> YOUR OBJECTIVE
The lines to return are the one containing "Task: Activate the Annotate tool" and all that follow it in the entries below, duplicated exactly and nothing else.

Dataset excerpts
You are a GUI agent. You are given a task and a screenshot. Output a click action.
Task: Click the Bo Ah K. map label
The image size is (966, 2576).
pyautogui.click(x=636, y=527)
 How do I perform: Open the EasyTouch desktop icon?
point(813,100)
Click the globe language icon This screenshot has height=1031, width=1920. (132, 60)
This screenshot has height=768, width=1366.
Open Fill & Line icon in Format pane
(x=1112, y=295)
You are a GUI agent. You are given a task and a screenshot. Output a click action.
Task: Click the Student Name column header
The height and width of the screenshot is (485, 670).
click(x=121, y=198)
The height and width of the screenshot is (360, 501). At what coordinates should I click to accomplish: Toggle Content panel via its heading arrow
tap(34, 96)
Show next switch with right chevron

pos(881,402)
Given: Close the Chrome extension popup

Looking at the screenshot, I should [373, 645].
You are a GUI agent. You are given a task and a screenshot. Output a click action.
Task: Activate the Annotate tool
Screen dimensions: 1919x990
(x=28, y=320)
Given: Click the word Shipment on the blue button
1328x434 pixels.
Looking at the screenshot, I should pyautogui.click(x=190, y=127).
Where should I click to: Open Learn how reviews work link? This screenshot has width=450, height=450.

> RESPONSE BOX
Task: Activate the Annotate tool
Screen dimensions: 1919x990
(x=28, y=320)
Given: Click the word Shipment on the blue button
1328x434 pixels.
Looking at the screenshot, I should pyautogui.click(x=190, y=127).
Where should I click to: Open Learn how reviews work link? This screenshot has width=450, height=450.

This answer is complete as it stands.